The North Aisle door is of particular historical importance. This 5-plank oak door was carbon dated, with the results indicating that its timber was felled in 1156 and it was constructed between 1156 and 1180. The door has two iron hinges, featuring the head and tail of a Norse serpent (Jormungandr) possibly of Viking origin, and three iron straps.

In the Chancel on the South wall is a painting from the medial period of the Last Judgement, it depicts Jesus Christ, with an Angel either side, one Angel holds the nail from the crucifixion and the other holds the spear, the painting was discovered by workmen when working in the oak roof structure, the oak board may well have been hidden in the roof at the time of the English reformation.

Set in the floor of the Nave & the North Aisle are two memorial slabs from the 17th century.

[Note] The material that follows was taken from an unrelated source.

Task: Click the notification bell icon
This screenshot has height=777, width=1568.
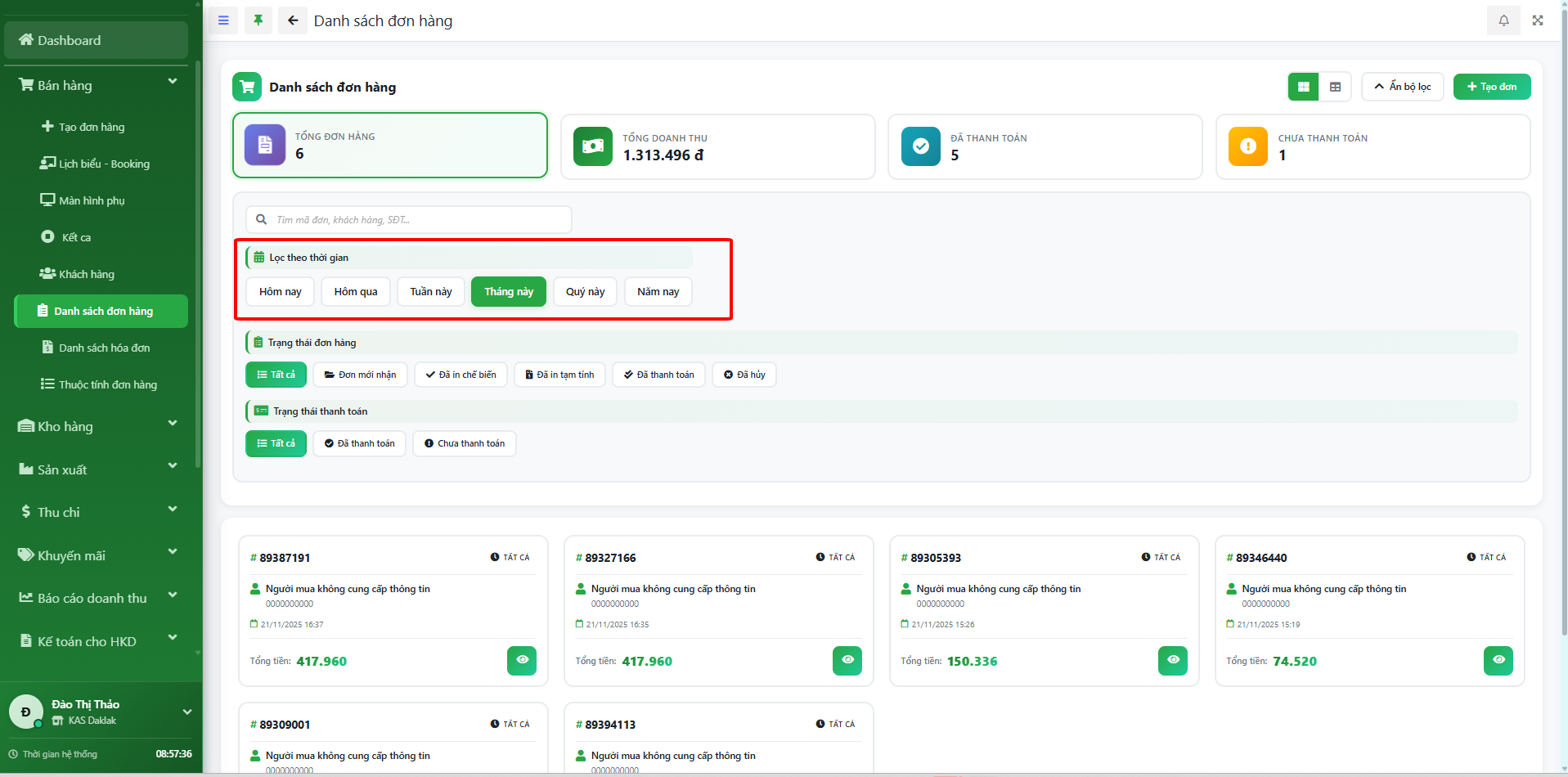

On the West wall of the Nave a WW1 Memorial unusual in design, on the left and right panels, it lists the men from Buttsbury who were enlisted to serve in WW1, and the centre panel shows who had died and did not return.

== Today ==
St Mary's is open for service every Sunday. The services are traditional and follow the Book of Common Prayer; the church has no electricity, so services are illuminated by candlelight. Other services carried out in the church are baptisms, marriages and funerals. St Mary's is part of the Diocese of Chelmsford, in which since August 2004, Buttsbury Village has constituted part of the benefice of Margaretting with Mountnessing and Buttsbury.

St Mary's church has an association with Margaretting Church of England Primary School.

The upkeep of the church is supported by volunteers, including a grounds keeping and maintenance group, a floral-arranging group and a cleaning group.

The Church participates each year in the charity event 'Ride & Stride' which takes place in mid September, money raised helps restore Essex Churches.